Algunas personas aprenden a tratar a los demás como aspiran ser tratados ellos mismos por esos otros y por lo tanto, se convierten en seres verdaderamente fraternales, incluso, desde esa posibilidad que se nos brinda a diario, ellos intentan agradar a todos los seres con los cuales se cruzan proyectando no solo lo mejor de si mismos, sino las cualidades que encuentran en esos otros seres imitándolas. Se trata por ende de motivar a esas personas que regularmente nos quieren contagiar de sus rabias y molestias para que degusten de sus vidas y a la vez de promover el  hacerles algunas recomendaciones a estas para que utilicen mejor palabras que realmente generen reflexiones positivas en todas las personas con las que coexistimos y no, como sucede regularmente, que se generen a nuestros alrededores desmotivaciones debido a frases llenas de juzgamientos e incluso de resentimientos.

Una perla de Benjamín Franklin afirma, “si quieres conocer el valor del dinero trata de pedirlo prestado”.
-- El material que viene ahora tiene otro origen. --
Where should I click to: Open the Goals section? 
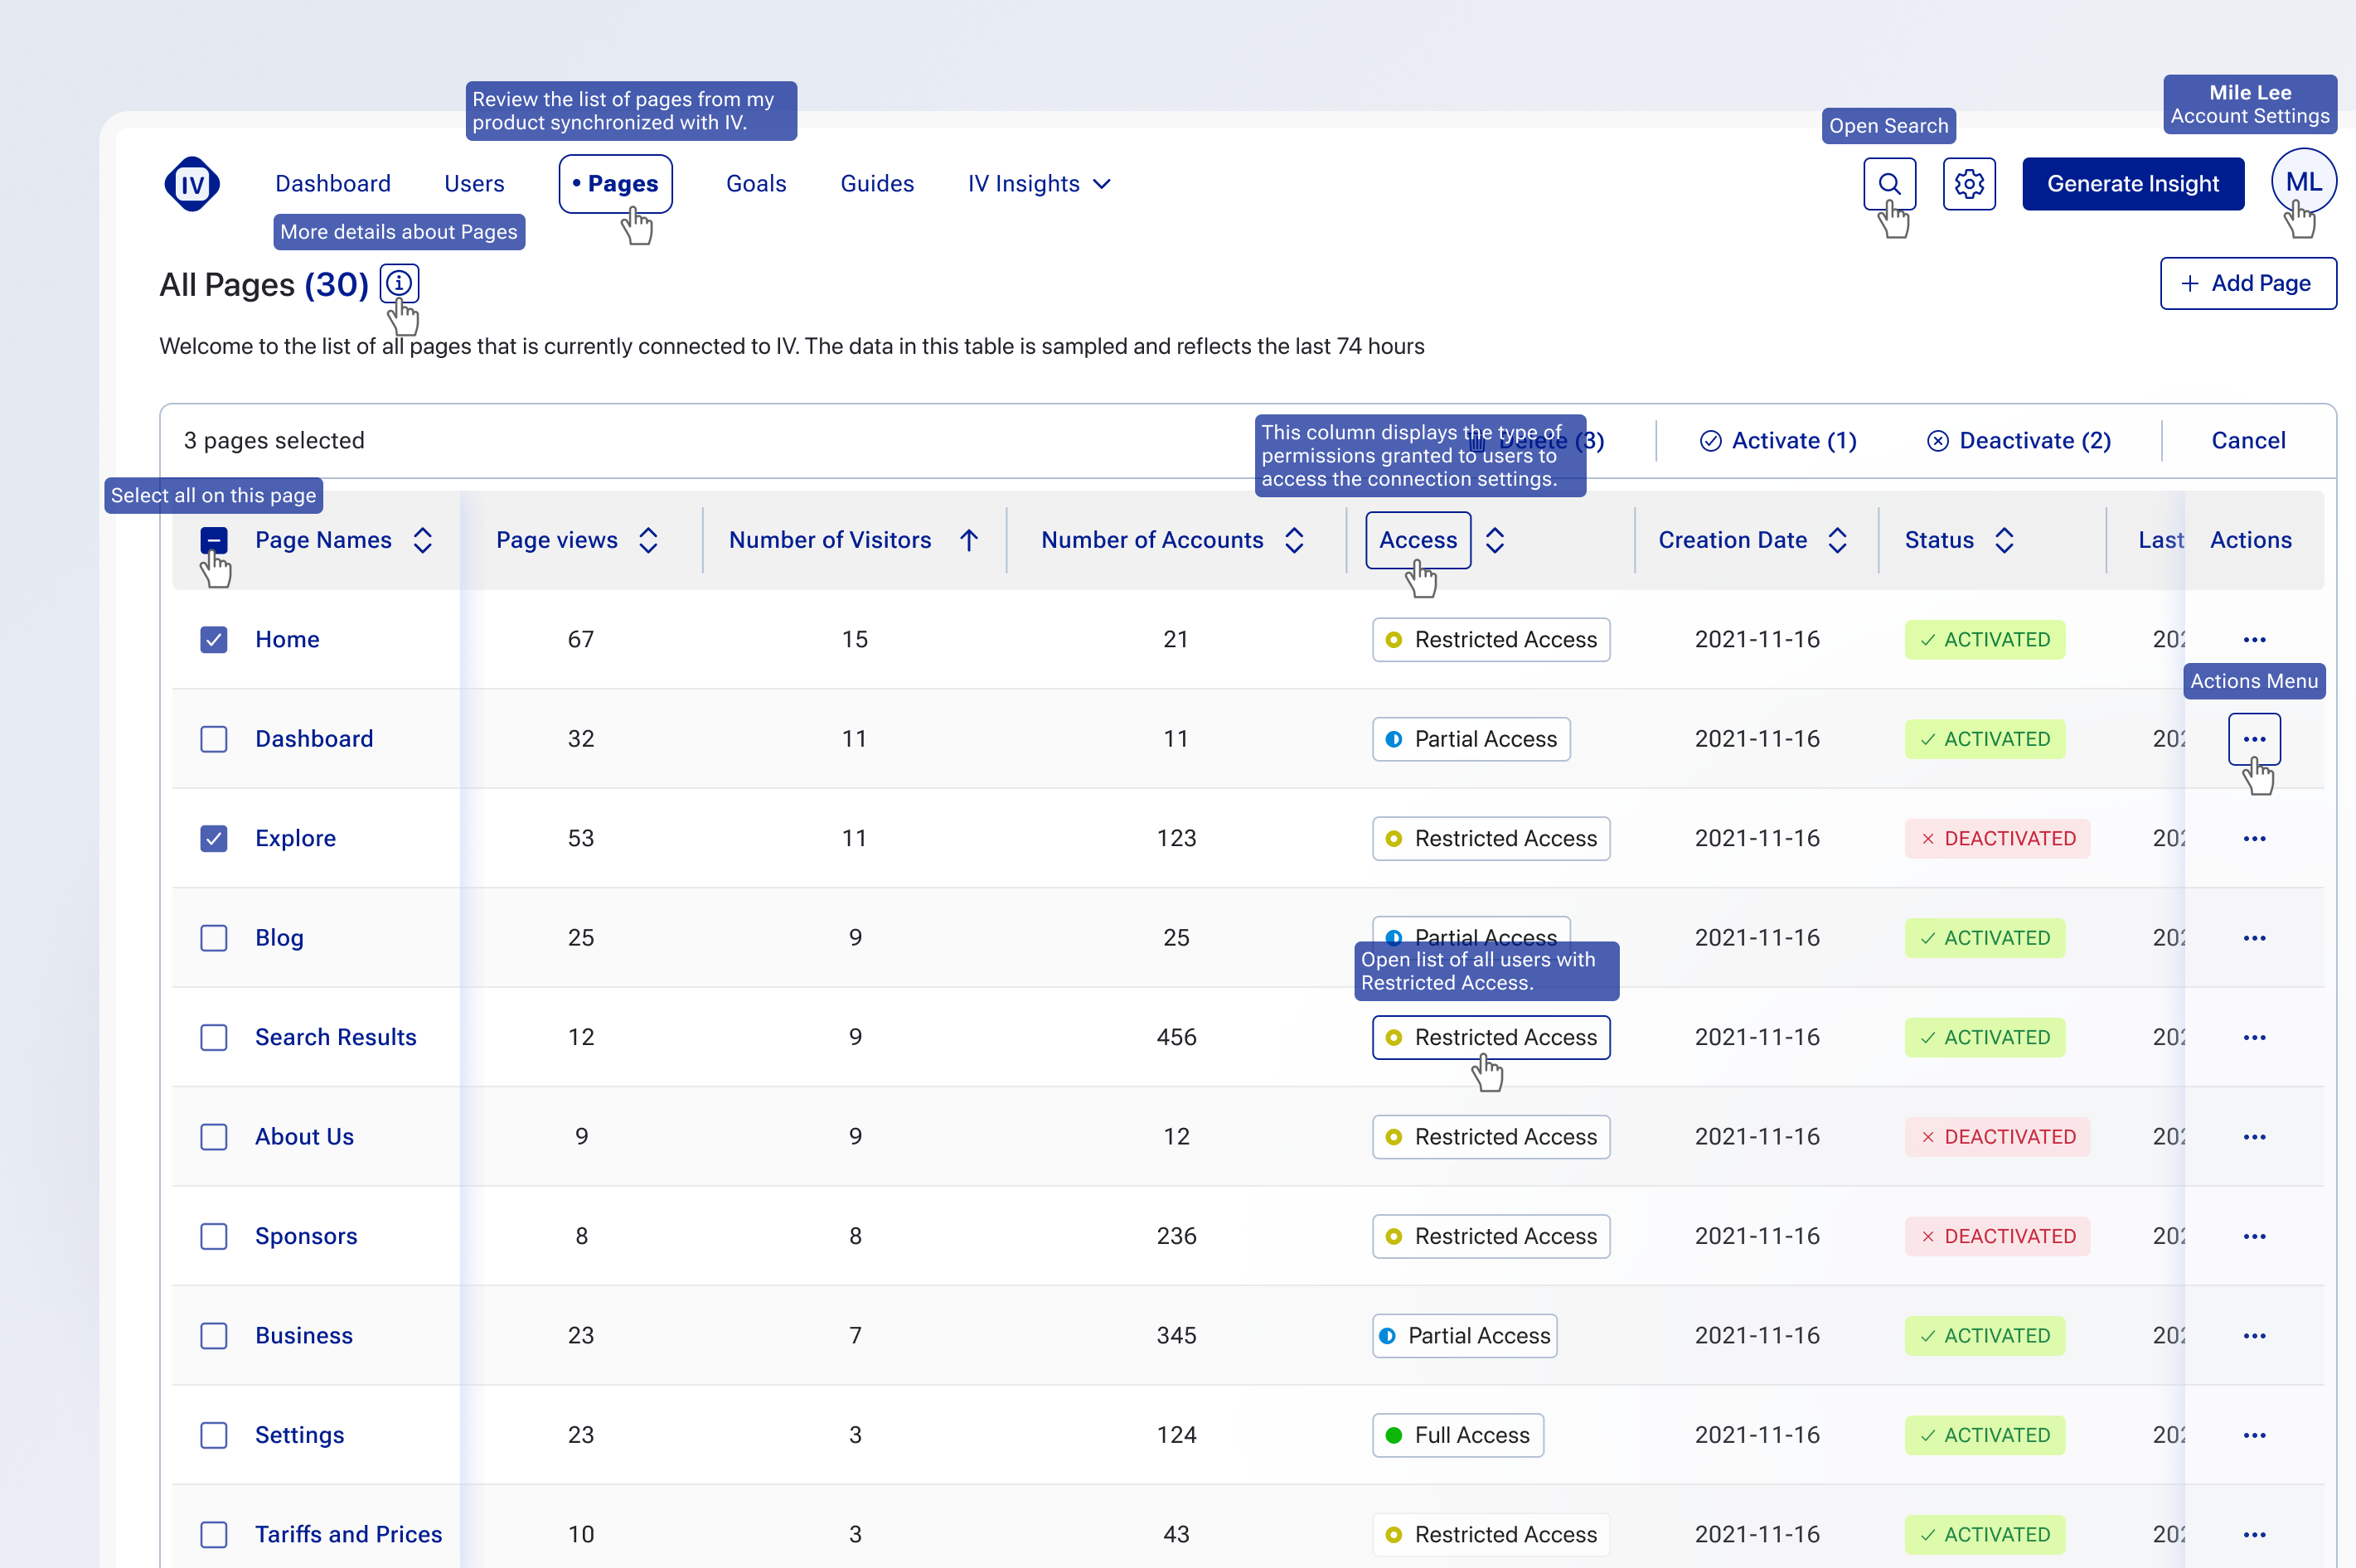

Cuentan que cuando entregaron las calificaciones en el colegio, un padre y una madre de dos niños, diferentes, recibieron estas, no con mucho agrado, ya que allí les decían que sus hijos eran los que menos rendían en dicho grupo. Por lo que el padre de uno de los chiquillos molestó, apenas salió del salón con esas notas llamo a su hijo, que estaba jugando en el parque y le dijo de forma despectiva: – si no estudias terminaras como ese pordiosero. La madre del otro menor que también había recibido dichas observaciones y que casualmente también salió a buscar a su hijo  que jugaba allí con sus otros compañeros, le llamo y le reconvino con una visión prospectiva: – si estudias más, podrás mejorar el mundo para personas que como ese pordiosero no tienen tus mismas oportunidades”.

Los psicólogos hablan de parafraseo como una oportunidad que tenemos las personas de decirle a los demás y a nosotros mismos, algunas cosas, pero desde una perspectiva más positiva, prospectiva, siendo más amables y fraternales en la búsqueda de motivar a esos otros seres que nos escuchan para que trasformen sus vidas.

El Texto de Textos nos revela en Romanos 5:3, “sabiendo que la tribulación produce paciencia; y la paciencia, prueba; y la prueba, esperanza; y la esperanza no avergüenza; porque el amor del Creador ha sido derramado en nuestros corazones por el Espíritu Santo que nos fue dado”.

Aquí y ahora tenemos la oportunidad de decidirnos por valorar el aprendizaje que nos ofrecen nuestras…                                           COTIDIANIDADES…                                                                                   ¡nos trasformaremos!